Massive Sperm Donor Could Be Responsible for Defective Gene

Four families, in Denmark and the United States, filed a lawsuit against a sperm bank clinic Nordic Cryobank, a located in Copenhagen, because one of its donors has a defective gene.

Identified only by the number 7042, that defective gene may be inherited by the 99 children who were conceived from the donor sperm.

Donor sperm 7042 has fathered 20 children in Belgium, 44 in Scandinavia, 34 in the United States and one in Iceland.
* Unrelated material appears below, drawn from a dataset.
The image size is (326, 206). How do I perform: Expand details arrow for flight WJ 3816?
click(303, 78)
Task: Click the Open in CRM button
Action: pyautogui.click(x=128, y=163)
It is also known that his semen was “exported” to a California Cryobank.

From 2009 until now, it has been confirmed that 10 of their descendants have neurofibromatosis (NF1), including Andrea, a girl of a Danish mother who was conceived in Belgium.

(NF1) is a genetic disease which stimulates the growth of tumors in the nervous system, increasing the risk of cancer, causing learning difficulties and reducing life expectancy up to 15 years.

“The case is not about money or revenge; the fact is that we have not been able to get some information and that the only way is through the court,” said Lone Sogaard-Kristensen’s mother of Andrea, who is now six years old.

According to Nordic Cryobank, claims against them are unfounded.

Peter Bower, director said that the Donor 7042 cannot be “clinically classified as NF1, because you only have the defective gene in some cells.”

The clinic has decided to continue using his sperm. Bruce Karatz will be paying attention to see how smart of an idea it might be.